Rare Disease Doesn't Disappear in the New Year
No, rare disease folks — specifically folks in the rare neuromuscular disease community, like me — cannot heal ourselves with New Years magic. For many of us, a cure and relief is our greatest wish. So when folks insist we “better get better,” or as one former friend put it, “if I prayed hard enough” and “got myself on a prayer list,” or as a therapist stated, “if you and your husband made more of an effort to get out socially and explain to people why you’re so isolated” (as we have done countless times over 20 years, as I am homebound in my wheelchair and experience seizures, muscular rigidity, and pain without relief or a cure), it can make this time of year even more painful from this denial of the reality of rare disease.
Right before Christmas, I had a follow-up visit with my primary doctor. My husband and I had just been at a holiday breakfast in a crowded diner awash in holiday cheer, doing the very best we could to have some semblance of joy and “getting out” to take in some festive fun.

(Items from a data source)
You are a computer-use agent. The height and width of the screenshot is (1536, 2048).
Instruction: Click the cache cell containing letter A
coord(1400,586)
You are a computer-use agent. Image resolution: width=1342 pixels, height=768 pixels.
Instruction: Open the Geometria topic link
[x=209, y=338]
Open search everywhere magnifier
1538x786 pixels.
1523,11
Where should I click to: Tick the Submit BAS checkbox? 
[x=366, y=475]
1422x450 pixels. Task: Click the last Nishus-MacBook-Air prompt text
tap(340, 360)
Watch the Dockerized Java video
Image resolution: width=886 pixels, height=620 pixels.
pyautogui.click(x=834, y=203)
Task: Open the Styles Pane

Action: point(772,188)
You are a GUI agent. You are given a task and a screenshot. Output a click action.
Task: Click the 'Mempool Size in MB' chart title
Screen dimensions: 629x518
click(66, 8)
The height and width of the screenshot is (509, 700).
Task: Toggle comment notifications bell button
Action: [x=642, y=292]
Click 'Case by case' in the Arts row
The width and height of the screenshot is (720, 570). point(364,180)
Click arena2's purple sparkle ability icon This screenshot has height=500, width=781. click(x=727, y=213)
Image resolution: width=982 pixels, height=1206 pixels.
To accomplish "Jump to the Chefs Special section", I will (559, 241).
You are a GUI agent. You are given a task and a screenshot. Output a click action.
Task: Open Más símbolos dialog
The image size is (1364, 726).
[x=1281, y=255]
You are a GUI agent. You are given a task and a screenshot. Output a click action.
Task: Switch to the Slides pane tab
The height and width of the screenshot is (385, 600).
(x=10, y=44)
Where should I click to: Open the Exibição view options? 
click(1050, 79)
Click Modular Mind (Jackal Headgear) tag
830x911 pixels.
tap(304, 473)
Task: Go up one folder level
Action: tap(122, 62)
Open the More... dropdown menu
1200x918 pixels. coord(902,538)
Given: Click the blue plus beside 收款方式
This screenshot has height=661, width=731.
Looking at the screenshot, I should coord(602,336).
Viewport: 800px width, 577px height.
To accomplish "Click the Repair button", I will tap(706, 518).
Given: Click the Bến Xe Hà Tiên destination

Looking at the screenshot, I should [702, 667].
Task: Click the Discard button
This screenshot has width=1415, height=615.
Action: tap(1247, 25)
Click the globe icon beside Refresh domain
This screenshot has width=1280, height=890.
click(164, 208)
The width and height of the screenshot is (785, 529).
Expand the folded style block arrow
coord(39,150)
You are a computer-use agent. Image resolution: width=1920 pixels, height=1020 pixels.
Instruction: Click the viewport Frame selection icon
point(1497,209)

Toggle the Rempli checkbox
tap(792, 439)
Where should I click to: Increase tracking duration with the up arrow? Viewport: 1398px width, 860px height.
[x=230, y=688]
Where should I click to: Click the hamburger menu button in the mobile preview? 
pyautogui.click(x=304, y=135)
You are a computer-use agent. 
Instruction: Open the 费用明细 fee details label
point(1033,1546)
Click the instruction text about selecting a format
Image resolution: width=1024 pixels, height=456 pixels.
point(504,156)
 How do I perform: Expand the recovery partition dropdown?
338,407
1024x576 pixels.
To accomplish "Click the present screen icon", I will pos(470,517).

▶ **Exercises**:
• 1. In the rare disease text, reproduce the passage from "Right before Christmas, I" up to and including "some festive fun.", word for word.
• 2. Take the piece on rare disease and the new year further, starting after its last sentence.

▶ **Responses by task**:
• 1.
Right before Christmas, I had a follow-up visit with my primary doctor. My husband and I had just been at a holiday breakfast in a crowded diner awash in holiday cheer, doing the very best we could to have some semblance of joy and “getting out” to take in some festive fun.

• 2.
My doc tells me they found a mass on my ovary from an MRI my rare disease specialist ordered in September, and no one had contacted me about it. This example is just one demonstration of why, as much as we may fight, advocate, wish and try, rare disease does not disappear for the holidays. My fellow rare disease warriors and I do not receive a vacation from our diseases; my husband does not receive a respite from his worry, from his sole caregiving labors, from our worst fears.
We might seem “socially isolated,” as this therapist put it, because only a few loyal friends reach out and offer their holiday greetings or a few much-needed and deeply beloved gifts. It is not the fault of rare disease warriors that we are too often abandoned and shunned by the people who fall away from our lives. All of us rare disease zebras need support and compassion and tremendously improved medical help. Many of us do not deliberately discard society during the holidays or any other time. Often, we have been discarded, but we keep fighting like the champions we truly are, against all of the odds, with little to no support for far too many of us — not for lack of knocking ourselves out, as many of you know. Frankly, we should never have to do that. Never.
Dear healthy friends, medical providers, therapists: The best gift you could offer in the new year is the gift of listening to us and remembering our words, our courage, our wisdom, our need for your compassion and your help alongside us as our fellow champions, not as our judges.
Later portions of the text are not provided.